# Preston Hotel



## mattie (Oct 13, 2009)

Away with work in Preston next week, a town I know nothing about whatsoever.  After a tidy hotel near some decent bars if possible, so would appreciate any recommendations - also for decent pubs.

I need to get to Samlesbury for 9:30 the next day, is this likely to be tricky from the city centre?

Ta.


----------



## articul8 (Oct 13, 2009)

you going to BAE?  As a protestor or for work?!

Main tip - avoid any "hotels" (if you can call them that) on Fishergate Hill (except maybe the Station is OK, but not been in there since it has been done up as a hotel).


----------



## ethel (Oct 13, 2009)

the holiday inn is fine.


----------



## mattie (Oct 13, 2009)

articul8 said:


> you going to BAE?  As a protestor or for work?!
> 
> Main tip - avoid any "hotels" (if you can call them that) on Fishergate Hill (except maybe the Station is OK, but not been in there since it has been done up as a hotel).



BAE indeed, and for work, I'm afraid.

I'll steer clear of Fishergate Hill, ta for warning.


----------



## Epico (Oct 13, 2009)

Are any of those "Hotels" still remaining further down on Fishergate Hill?


----------



## killer b (Oct 13, 2009)

the fishergate hill hotels are mainly dss dosshouses, and don't really have space for people to stay in... the cheap option (20 quid for a single) is the railway, right next to the train station (think it recently changed it's name to 'the station' or something) - it's basic, but ok.

we've been putting people up in the legacy recently - it's fairly close to the town centre, and new. i think it's 42 quid for a single there.

you shouldn't have much of a problem getting to salmesbury for 9.30, although i'd give it half an hour (by car) as the traffic on london road can be a nightmare...


----------



## articul8 (Oct 13, 2009)

If work are paying - go for the Tickled Trout nr. Samlesbury (4* and close) 
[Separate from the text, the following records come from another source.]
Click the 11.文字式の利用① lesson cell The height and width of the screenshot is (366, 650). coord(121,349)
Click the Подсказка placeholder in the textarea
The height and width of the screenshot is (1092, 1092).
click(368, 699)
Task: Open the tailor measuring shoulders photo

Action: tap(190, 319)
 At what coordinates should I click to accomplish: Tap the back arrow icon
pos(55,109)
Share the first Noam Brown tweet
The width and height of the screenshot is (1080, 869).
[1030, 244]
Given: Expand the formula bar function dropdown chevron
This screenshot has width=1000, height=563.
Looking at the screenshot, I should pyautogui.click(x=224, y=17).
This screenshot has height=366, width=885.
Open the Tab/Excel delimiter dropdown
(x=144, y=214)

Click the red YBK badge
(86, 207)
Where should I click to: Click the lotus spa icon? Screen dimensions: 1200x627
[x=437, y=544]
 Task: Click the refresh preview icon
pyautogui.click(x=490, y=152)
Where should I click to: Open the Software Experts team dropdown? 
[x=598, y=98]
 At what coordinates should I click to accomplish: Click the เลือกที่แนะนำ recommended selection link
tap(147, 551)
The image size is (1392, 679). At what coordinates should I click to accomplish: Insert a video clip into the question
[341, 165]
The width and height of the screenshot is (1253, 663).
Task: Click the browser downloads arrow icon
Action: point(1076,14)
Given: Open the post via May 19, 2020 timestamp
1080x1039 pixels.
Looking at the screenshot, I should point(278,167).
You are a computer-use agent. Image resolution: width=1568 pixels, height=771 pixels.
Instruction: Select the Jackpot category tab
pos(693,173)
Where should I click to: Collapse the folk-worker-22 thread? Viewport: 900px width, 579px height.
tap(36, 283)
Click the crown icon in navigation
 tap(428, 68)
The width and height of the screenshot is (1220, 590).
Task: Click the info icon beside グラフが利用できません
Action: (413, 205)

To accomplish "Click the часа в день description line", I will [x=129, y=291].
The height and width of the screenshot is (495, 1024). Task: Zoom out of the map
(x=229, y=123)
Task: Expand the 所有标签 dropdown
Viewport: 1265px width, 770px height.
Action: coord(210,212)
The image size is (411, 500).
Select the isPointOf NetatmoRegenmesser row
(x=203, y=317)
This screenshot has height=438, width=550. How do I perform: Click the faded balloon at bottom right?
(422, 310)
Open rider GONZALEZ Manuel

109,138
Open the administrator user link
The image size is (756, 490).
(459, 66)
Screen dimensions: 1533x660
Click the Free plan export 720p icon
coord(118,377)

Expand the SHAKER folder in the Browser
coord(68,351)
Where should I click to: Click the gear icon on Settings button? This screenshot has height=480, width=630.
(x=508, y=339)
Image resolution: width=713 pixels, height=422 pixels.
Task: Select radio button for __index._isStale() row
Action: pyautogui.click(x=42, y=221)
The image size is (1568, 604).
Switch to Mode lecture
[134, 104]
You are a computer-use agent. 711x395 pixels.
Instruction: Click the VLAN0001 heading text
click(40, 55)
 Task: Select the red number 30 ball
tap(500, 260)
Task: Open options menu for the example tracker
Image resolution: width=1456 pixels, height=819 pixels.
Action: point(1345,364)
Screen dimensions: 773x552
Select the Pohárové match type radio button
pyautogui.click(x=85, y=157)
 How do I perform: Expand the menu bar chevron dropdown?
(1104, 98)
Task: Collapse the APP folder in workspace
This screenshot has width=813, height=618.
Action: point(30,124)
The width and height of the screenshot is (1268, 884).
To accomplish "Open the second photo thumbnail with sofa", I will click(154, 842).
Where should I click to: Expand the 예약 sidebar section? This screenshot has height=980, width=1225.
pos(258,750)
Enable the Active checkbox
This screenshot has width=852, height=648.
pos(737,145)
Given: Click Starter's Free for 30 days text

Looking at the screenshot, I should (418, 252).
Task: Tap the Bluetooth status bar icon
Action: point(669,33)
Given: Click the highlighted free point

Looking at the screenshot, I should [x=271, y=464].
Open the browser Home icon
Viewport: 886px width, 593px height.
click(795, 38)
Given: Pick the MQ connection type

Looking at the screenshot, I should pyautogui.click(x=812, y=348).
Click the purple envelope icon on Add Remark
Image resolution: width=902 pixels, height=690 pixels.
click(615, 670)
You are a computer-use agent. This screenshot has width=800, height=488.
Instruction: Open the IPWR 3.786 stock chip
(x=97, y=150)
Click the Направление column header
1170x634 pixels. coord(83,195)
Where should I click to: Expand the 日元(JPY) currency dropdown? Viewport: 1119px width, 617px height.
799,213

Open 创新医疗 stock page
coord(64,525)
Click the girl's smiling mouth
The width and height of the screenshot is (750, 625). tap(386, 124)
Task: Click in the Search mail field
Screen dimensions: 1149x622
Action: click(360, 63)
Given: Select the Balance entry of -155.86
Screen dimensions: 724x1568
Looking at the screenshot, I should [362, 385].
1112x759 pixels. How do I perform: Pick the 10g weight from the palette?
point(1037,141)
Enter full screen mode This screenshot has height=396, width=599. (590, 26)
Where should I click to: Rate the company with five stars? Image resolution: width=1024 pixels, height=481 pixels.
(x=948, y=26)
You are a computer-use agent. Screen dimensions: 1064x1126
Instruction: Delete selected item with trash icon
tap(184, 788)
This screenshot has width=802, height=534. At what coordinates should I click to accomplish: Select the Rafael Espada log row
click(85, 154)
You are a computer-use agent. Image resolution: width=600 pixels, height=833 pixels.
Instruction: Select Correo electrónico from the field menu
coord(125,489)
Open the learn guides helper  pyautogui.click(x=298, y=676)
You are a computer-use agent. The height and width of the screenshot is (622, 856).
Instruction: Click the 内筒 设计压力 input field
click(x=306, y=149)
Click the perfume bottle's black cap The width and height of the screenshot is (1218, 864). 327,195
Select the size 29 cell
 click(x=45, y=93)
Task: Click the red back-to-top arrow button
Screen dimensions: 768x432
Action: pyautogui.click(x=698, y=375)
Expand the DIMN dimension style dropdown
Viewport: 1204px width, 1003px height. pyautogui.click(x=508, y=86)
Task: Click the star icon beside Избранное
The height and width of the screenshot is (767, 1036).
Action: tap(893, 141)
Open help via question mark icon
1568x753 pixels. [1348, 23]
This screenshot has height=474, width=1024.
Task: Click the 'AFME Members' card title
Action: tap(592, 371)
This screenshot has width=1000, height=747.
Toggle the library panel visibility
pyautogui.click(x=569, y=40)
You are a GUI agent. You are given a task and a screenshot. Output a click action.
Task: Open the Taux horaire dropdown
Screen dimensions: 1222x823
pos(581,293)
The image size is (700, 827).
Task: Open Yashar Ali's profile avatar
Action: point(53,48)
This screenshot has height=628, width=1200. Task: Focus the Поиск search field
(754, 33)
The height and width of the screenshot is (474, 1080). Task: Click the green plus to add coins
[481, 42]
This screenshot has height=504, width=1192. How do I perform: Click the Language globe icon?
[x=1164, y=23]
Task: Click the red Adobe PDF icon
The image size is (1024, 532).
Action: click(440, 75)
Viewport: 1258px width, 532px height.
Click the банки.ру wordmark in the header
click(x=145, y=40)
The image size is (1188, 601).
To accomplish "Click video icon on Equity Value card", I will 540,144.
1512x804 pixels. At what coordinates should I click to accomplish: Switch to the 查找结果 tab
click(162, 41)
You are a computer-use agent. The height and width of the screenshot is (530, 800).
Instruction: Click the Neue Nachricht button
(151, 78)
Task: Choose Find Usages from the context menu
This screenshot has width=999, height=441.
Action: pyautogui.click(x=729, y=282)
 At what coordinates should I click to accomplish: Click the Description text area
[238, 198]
If not/you want to stay in centre, this new hotel looks quite nice and not too dear:
http://www.legacy-hotels.co.uk/legacy-preston/home.asp

Not sure how long it takes to Samlesbury - might be a bus, or prob £20 or so in a cab 

edit - for pubs depends what you like - Friargate has Black Horse, Greyfriars, Black Bull, O'Neills which are all OK from memory - or there's the Bluebell up Church Street for cheap pints


----------



## killer b (Oct 13, 2009)

there's plenty great pubs - for real ale, go for the bitter suite (fylde road, just opposite the student union), dog & partridge (a great metal/biker pub on friargate), or my mate's pub the continental on south meadow lane (who're having a beer festival this weekend from thursday...).

with less of a range, but still super pubs are the black horse on friargate (also the most beautiful pub in preston); the aforementioned blue bell on church street (shout me if you go here, as i live literally 30 seconds away), the angel on lune street and fox and grapes on fox street. there's a few other half decent places, but that should be enough to go at...


----------



## cyberfairy (Oct 13, 2009)

killer b said:


> there's plenty great pubs - for real ale, go for the bitter suite (fylde road, just opposite the student union), dog & partridge (a great metal/biker pub on friargate), or my mate's pub the continental on south meadow lane (who're having a beer festival this weekend from thursday...).
> 
> with less of a range, but still super pubs are the black horse on friargate (also the most beautiful pub in preston); the aforementioned blue bell on church street (shout me if you go here, as i live literally 30 seconds away), the angel on lune street and fox and grapes on fox street. there's a few other half decent places, but that should be enough to go at...



The Mad Ferret can have some good gigs on but maybe not best for a school night.  Will check out some of the pubs you've mentioned B as normally just end up at Fox and Grapes or Preston Hero waiting for train back


----------



## killer b (Oct 13, 2009)

yeah, the ferret's a great pub...

come to the beer festival at the weekend cyber! should be ace - the best part of a hundred beers, plus loads of cyder & perry...


----------



## cyberfairy (Oct 13, 2009)

killer b said:


> yeah, the ferret's a great pub...
> 
> come to the beer festival at the weekend cyber! should be ace - the best part of a hundred beers, plus loads of cyder & perry...



I will if I don't don't drink too much on my Friday night work leaving do but I know my limitations so don't hold your breath Sounds great though-love me ziider and perry Hope to see you in Lancaster at some point


----------



## mattie (Oct 13, 2009)

No idea there were so many urbanites in Preston!

Cheers for advice, if situation allows I'll be up for a beer.


----------



## cyberfairy (Oct 13, 2009)

mattie said:


> No idea there were so many urbanites in Preston!
> 
> Cheers for advice, if situation allows I'll be up for a beer.



I moved up to Lancaster from Bath funnily enough!


----------



## killer b (Oct 13, 2009)

mattie said:


> No idea there were so many urbanites in Preston!


there isn't really... just me & blackadder full time afaik, although i think persued by bears works here.


----------